(SUPPLIED MATERIAL)
----

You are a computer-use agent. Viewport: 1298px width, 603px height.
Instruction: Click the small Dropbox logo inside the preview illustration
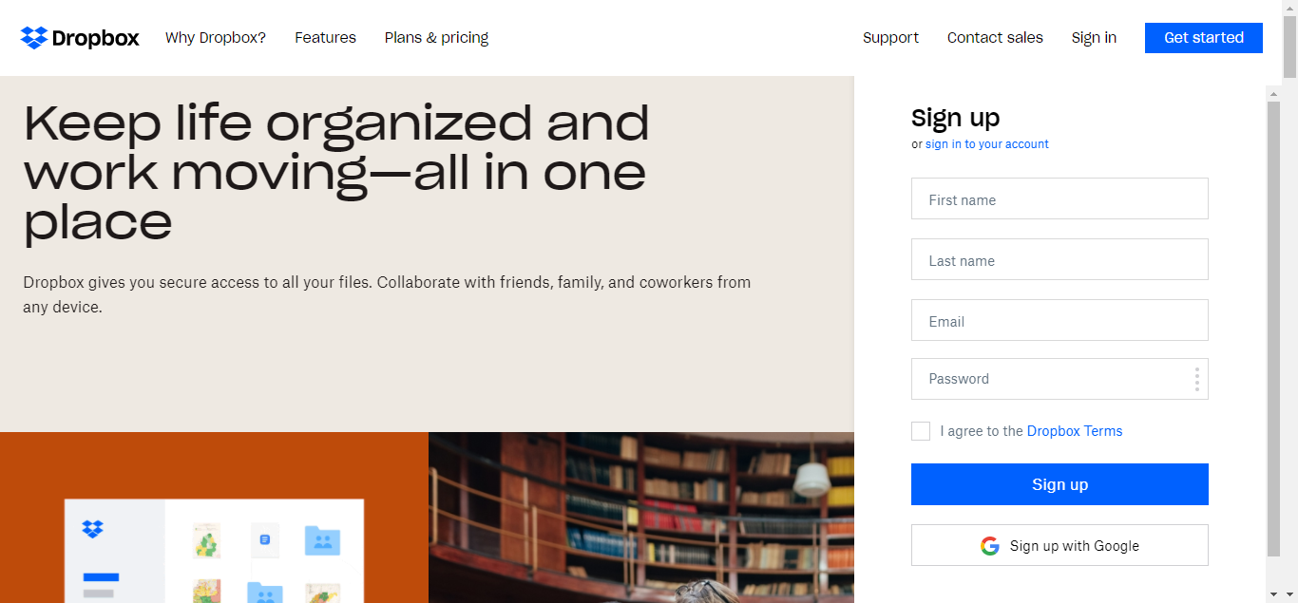92,529
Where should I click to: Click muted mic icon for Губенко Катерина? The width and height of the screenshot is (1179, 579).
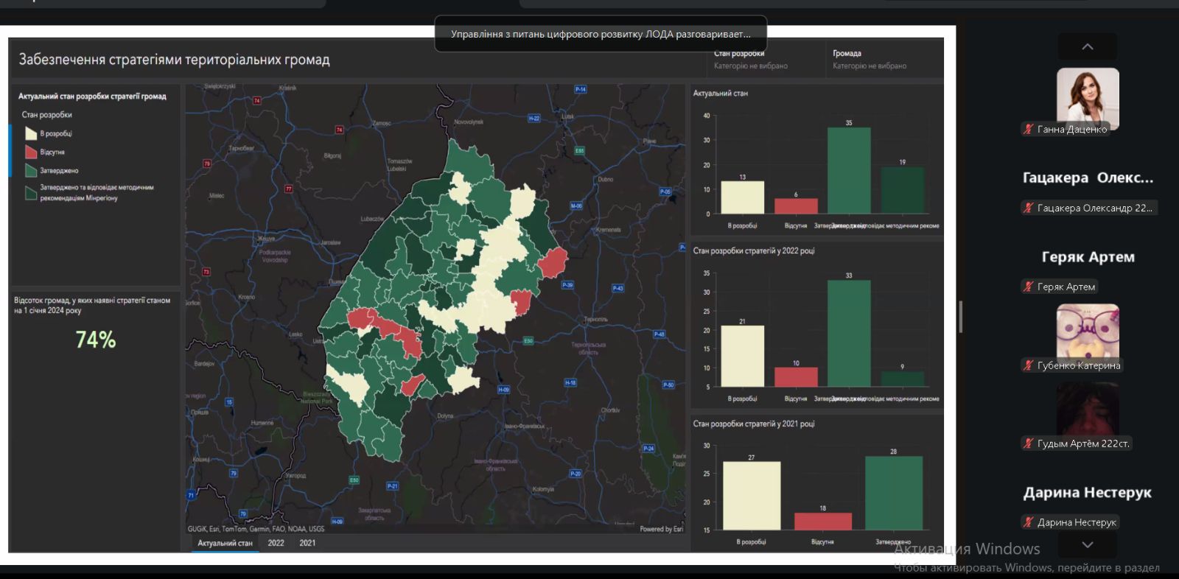pyautogui.click(x=1029, y=365)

----

(WHAT IS NEEDED) Nothing but the lines from the one containing "Instruction: Click the" through the last line of the listing should be copied, each word for word and without pictures.

(SOLUTION FOR THIS EXERCISE)
Instruction: Click the small Dropbox logo inside the preview illustration
92,529
Where should I click to: Click muted mic icon for Губенко Катерина? The width and height of the screenshot is (1179, 579).
pyautogui.click(x=1029, y=365)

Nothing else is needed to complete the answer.